** Opening Material for the task block **
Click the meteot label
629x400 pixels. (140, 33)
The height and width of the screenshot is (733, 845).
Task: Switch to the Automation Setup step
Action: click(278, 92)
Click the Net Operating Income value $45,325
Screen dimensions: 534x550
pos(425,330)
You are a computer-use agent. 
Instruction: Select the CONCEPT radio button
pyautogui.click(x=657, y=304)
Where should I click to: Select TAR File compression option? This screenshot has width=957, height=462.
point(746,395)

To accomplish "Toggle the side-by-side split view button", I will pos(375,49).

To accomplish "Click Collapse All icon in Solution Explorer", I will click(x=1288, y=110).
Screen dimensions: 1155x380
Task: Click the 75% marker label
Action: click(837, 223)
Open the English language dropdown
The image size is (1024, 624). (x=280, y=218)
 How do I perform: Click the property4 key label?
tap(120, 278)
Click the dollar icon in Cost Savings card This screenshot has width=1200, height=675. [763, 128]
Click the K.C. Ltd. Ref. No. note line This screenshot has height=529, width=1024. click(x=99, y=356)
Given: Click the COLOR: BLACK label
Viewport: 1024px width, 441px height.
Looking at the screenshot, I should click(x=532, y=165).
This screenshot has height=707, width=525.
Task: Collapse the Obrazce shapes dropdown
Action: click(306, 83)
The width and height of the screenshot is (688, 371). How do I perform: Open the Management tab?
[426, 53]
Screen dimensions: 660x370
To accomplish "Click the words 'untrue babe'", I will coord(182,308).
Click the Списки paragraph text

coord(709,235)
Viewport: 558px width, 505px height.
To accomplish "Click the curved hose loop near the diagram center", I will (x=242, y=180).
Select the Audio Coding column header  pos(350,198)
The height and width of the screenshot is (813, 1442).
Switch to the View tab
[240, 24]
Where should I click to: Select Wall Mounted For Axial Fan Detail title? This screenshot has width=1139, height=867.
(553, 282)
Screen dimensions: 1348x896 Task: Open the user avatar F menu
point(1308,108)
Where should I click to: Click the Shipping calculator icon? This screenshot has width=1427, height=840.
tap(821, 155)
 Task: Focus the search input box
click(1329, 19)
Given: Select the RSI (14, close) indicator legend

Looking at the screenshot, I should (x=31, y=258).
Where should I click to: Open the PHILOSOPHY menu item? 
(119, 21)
** Closing Material for the task block **
**Prompt**. Quote, word for word, every line starting at the one that contains "Screen dimensions: 1348x896" and ending with the final line of the entries.

**Task answer**.
Screen dimensions: 1348x896 Task: Open the user avatar F menu
point(1308,108)
Where should I click to: Click the Shipping calculator icon? This screenshot has width=1427, height=840.
tap(821, 155)
 Task: Focus the search input box
click(1329, 19)
Given: Select the RSI (14, close) indicator legend

Looking at the screenshot, I should (x=31, y=258).
Where should I click to: Open the PHILOSOPHY menu item? 
(119, 21)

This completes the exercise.